4. ZORGANIZOWANE PORANKI

Nie wszyscy są w stanie każdego dnia postępować według ściśle określonego planu, ale wprowadzenie kilku prostych zasad może ułatwić nasze życie. Chodzi o to, by dzień wcześniej przygotować sobie ubrania, które założymy do pracy, albo lunch do pudełka. Dzięki wykorzystaniu tego typu rytualnych zachowań, pozwolimy mózgowi na uwolnienie się od wykorzystywania energii na tak przyziemne i proste rzeczy o poranku.

 

5. SOCIAL DETOX – ogranicz media społecznościowe

Miliony wiadomości, informacji, zdjęć i filmów mogą doprowadzić nas do zupełnej dezorientacji. Nadmierna ilość bodźców sprawia, że czujemy się zupełnie zagubieni i przemęczeni. Musimy być odpowiedzialni za to, co oglądamy. Podobno nowoczesne formy komunikacji można przyrównać do toksycznego przyjaciela – jeśli jakiekolwiek media sprawiają, że czujesz się gorzej sam ze sobą, wyrzuć je ze swojego życia raz na zawsze.

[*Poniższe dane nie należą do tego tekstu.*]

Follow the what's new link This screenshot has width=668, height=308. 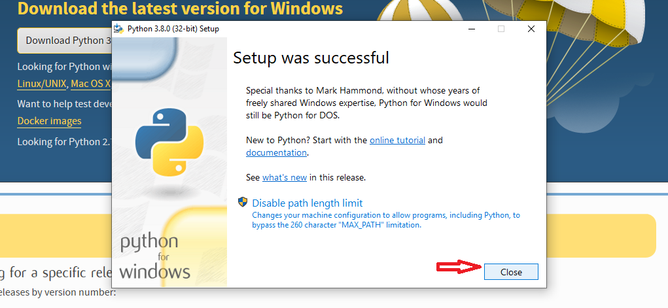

- Otrzymywanie informacji na temat świata jest ważne, ale wielu neurobiologów powie ci, że nie ogląda żadnych wiadomości, ponieważ są one w większości złe, więc nasz mózg odbiera otoczenie jako coś niebezpiecznego, coś, czego powinniśmy się bać – mówi dr Tara Stewart.